*** MATERIAL TO PROCESS Section Begins ***

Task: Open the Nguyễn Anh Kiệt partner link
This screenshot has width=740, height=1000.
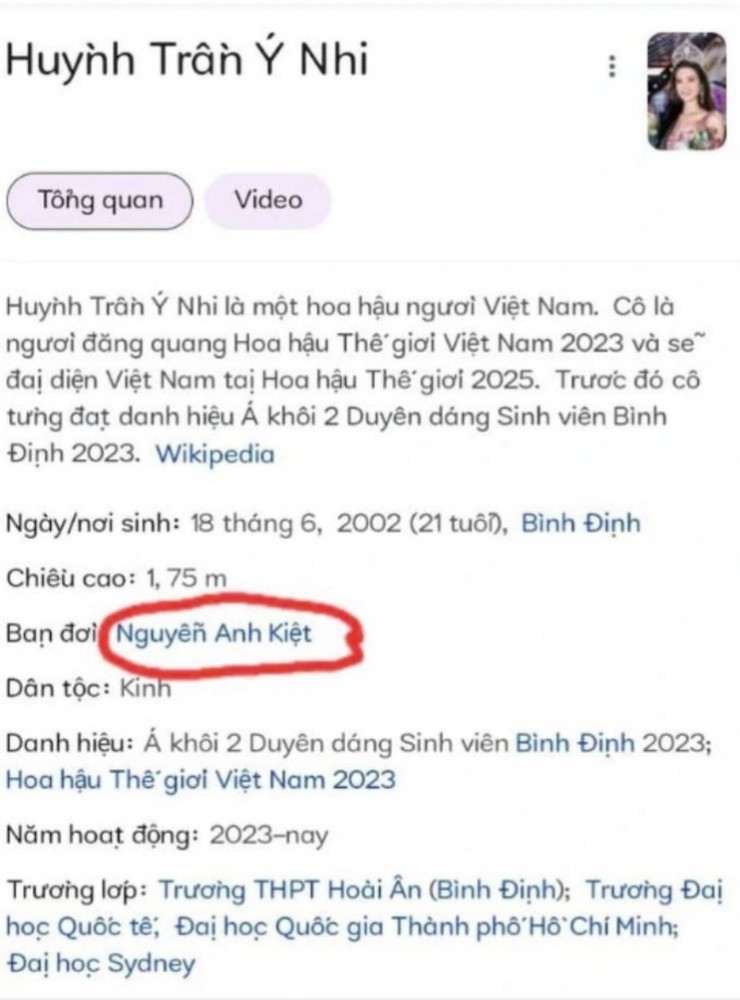Action: 214,633
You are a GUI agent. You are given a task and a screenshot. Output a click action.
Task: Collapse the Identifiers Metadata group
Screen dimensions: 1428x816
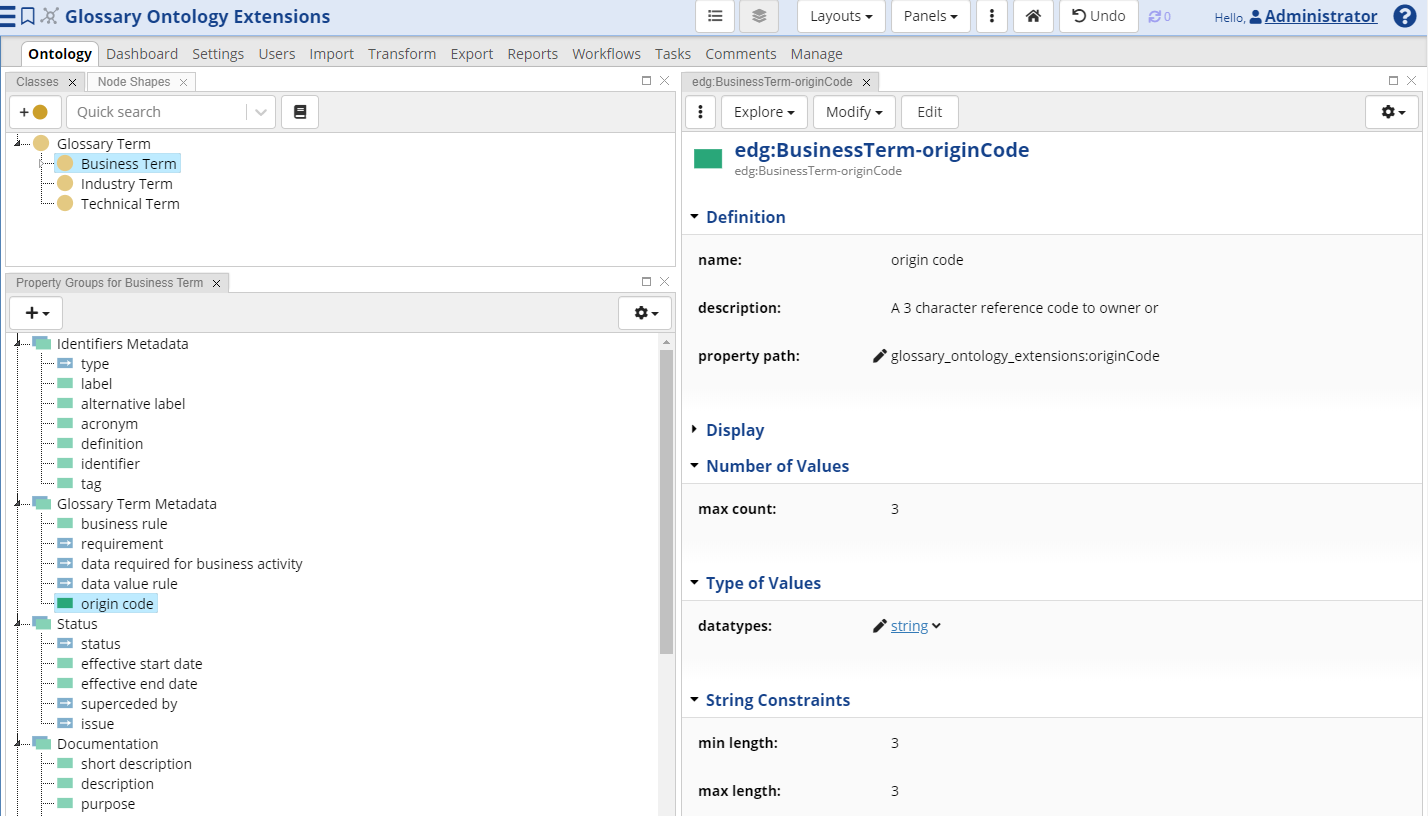(17, 344)
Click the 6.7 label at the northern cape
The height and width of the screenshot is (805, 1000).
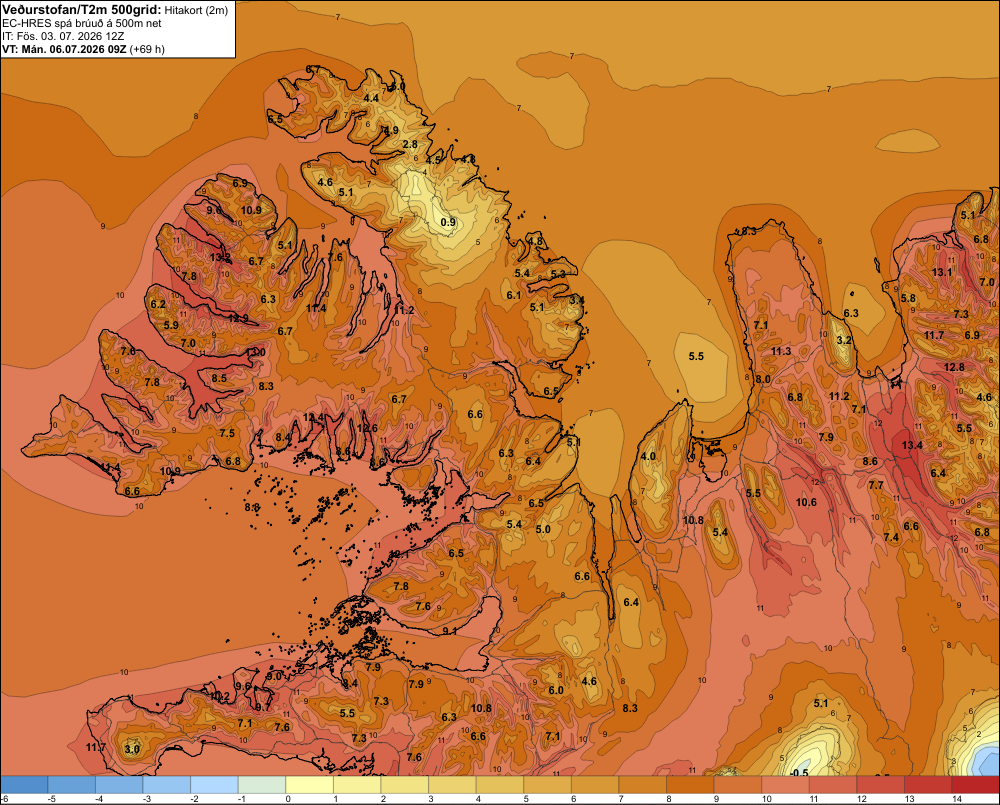coord(312,69)
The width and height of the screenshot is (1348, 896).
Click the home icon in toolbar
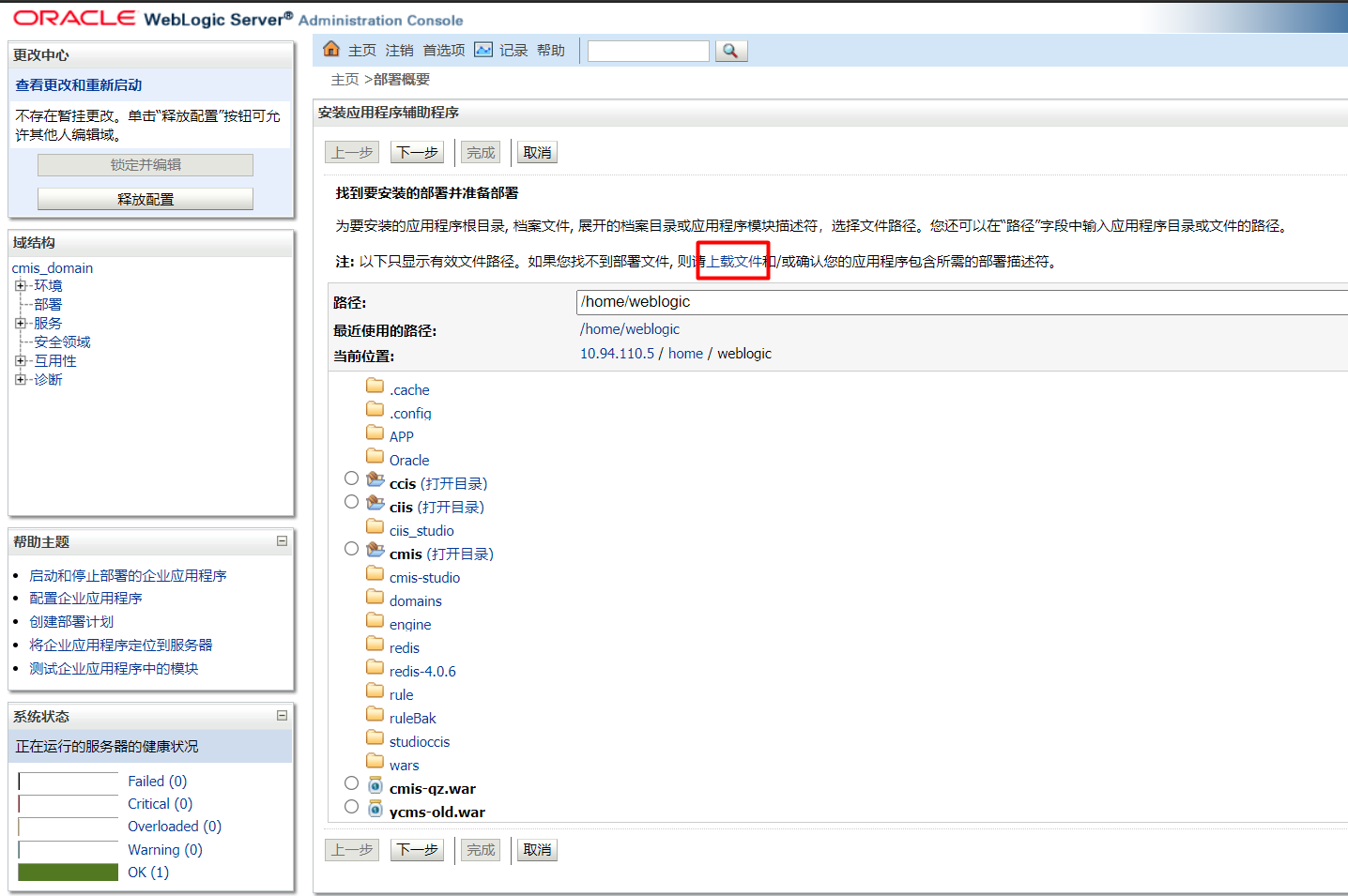tap(330, 49)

*** MATERIAL TO PROCESS Section Ends ***

Each line from the one containing "Click the 6.7 label at the northern cape" through the final line of the data must be reproduced exactly, both ends included, with no pictures in the copy.

Click the 6.7 label at the northern cape
The height and width of the screenshot is (805, 1000).
coord(312,69)
The width and height of the screenshot is (1348, 896).
Click the home icon in toolbar
tap(330, 49)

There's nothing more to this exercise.